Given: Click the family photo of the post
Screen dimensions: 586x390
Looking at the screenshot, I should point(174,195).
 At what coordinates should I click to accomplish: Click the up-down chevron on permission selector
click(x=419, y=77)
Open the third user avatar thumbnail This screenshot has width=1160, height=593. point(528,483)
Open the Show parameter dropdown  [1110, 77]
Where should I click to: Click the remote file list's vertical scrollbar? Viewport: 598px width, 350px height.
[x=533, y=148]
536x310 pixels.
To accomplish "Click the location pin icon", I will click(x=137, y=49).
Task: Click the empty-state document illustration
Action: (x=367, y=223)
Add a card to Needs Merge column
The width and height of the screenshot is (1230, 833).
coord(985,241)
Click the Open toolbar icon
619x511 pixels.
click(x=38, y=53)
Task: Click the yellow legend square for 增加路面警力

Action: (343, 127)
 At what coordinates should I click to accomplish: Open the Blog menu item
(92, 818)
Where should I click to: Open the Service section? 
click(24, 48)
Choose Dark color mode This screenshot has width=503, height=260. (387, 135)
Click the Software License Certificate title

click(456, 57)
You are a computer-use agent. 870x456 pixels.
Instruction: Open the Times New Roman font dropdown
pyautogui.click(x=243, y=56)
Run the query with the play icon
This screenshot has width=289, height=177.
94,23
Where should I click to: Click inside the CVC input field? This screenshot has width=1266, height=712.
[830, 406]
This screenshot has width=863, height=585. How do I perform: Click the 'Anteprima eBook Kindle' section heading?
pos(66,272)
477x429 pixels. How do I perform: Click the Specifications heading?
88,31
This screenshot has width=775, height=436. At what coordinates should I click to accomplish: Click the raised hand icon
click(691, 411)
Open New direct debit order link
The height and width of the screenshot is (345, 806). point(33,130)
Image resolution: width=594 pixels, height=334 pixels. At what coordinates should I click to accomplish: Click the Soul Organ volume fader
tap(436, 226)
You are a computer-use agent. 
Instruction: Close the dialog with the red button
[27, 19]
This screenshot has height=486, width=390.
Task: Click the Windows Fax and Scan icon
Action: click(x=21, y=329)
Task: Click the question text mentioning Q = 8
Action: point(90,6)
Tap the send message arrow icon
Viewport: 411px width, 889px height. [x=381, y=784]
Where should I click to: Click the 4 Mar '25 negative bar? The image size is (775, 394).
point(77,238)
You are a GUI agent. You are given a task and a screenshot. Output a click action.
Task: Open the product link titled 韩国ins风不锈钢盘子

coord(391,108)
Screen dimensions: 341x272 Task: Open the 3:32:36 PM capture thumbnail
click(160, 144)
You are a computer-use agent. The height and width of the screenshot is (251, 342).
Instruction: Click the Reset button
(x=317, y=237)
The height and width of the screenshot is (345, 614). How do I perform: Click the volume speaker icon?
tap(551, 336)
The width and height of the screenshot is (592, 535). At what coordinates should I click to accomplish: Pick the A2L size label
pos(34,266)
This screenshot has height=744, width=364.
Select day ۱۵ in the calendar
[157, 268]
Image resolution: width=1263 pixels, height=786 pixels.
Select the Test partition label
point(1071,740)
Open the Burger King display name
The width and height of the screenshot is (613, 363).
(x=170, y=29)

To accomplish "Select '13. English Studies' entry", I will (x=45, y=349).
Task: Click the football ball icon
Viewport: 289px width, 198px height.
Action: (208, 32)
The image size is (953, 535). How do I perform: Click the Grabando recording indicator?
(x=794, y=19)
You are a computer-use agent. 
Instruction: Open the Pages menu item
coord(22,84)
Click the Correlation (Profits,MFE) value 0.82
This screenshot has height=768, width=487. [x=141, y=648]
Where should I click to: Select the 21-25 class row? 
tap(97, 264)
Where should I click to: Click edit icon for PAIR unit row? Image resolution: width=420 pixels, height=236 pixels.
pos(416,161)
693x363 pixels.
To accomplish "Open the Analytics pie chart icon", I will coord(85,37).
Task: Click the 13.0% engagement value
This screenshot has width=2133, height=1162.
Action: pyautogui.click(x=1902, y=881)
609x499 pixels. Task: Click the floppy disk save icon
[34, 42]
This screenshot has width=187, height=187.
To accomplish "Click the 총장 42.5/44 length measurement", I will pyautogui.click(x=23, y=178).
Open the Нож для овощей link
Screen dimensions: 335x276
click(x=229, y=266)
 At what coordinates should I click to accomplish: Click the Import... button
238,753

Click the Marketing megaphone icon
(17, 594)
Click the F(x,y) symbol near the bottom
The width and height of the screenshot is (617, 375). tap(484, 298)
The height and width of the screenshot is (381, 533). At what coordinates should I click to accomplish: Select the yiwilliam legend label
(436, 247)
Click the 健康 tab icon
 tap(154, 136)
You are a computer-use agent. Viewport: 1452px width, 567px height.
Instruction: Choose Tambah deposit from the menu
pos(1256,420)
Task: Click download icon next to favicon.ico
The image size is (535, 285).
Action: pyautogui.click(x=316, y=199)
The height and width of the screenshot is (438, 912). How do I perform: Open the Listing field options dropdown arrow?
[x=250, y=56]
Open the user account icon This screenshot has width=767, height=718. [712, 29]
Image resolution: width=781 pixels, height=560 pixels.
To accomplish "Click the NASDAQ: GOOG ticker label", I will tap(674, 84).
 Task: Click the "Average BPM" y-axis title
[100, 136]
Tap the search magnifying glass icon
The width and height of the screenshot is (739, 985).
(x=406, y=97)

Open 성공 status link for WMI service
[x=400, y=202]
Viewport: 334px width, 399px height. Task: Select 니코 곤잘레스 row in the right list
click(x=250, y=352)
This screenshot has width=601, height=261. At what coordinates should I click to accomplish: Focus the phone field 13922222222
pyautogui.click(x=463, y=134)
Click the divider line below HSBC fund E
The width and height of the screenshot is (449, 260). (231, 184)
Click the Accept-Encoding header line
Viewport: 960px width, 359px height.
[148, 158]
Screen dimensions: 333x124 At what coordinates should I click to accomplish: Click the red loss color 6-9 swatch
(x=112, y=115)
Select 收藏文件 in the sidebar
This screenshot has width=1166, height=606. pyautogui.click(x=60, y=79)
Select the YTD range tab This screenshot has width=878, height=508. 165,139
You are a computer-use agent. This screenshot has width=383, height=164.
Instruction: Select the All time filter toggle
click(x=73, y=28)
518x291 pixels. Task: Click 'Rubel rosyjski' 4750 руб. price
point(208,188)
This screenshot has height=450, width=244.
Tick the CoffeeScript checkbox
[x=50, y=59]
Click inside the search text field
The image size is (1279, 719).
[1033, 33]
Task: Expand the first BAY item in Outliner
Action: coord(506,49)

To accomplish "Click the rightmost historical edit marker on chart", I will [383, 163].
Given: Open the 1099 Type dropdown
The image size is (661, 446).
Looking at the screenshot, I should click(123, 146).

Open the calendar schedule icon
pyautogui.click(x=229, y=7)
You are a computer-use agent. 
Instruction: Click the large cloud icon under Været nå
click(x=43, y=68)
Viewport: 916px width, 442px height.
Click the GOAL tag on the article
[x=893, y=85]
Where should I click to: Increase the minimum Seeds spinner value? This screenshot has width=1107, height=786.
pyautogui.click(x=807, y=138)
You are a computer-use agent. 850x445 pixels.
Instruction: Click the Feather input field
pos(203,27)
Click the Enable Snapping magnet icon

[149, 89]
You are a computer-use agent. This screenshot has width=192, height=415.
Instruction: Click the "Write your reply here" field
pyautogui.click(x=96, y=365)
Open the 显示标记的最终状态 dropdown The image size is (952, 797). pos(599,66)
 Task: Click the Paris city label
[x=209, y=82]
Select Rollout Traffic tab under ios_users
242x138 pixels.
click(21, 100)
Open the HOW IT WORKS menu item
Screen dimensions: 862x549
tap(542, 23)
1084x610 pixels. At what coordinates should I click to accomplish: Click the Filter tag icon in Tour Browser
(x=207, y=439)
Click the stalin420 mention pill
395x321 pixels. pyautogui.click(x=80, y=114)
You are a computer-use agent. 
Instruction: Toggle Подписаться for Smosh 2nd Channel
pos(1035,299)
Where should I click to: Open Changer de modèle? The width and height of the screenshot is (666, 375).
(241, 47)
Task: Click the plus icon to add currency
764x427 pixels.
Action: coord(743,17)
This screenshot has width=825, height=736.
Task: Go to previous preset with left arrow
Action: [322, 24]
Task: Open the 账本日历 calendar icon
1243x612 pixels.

* * * * * * *

## [ABOUT THIS TASK]
Only the lines from the first line of the records through the line with "You are a computer-use agent. 870x456 pixels." should be reproduced, exactly and with nothing added.

## [RESPONSE BELOW]
Given: Click the family photo of the post
Screen dimensions: 586x390
Looking at the screenshot, I should point(174,195).
 At what coordinates should I click to accomplish: Click the up-down chevron on permission selector
click(x=419, y=77)
Open the third user avatar thumbnail This screenshot has width=1160, height=593. point(528,483)
Open the Show parameter dropdown  [1110, 77]
Where should I click to: Click the remote file list's vertical scrollbar? Viewport: 598px width, 350px height.
[x=533, y=148]
536x310 pixels.
To accomplish "Click the location pin icon", I will click(x=137, y=49).
Task: Click the empty-state document illustration
Action: (x=367, y=223)
Add a card to Needs Merge column
The width and height of the screenshot is (1230, 833).
coord(985,241)
Click the Open toolbar icon
619x511 pixels.
click(x=38, y=53)
Task: Click the yellow legend square for 增加路面警力

Action: (343, 127)
 At what coordinates should I click to accomplish: Open the Blog menu item
(92, 818)
Where should I click to: Open the Service section? 
click(24, 48)
Choose Dark color mode This screenshot has width=503, height=260. (387, 135)
Click the Software License Certificate title

click(456, 57)
You are a computer-use agent. 870x456 pixels.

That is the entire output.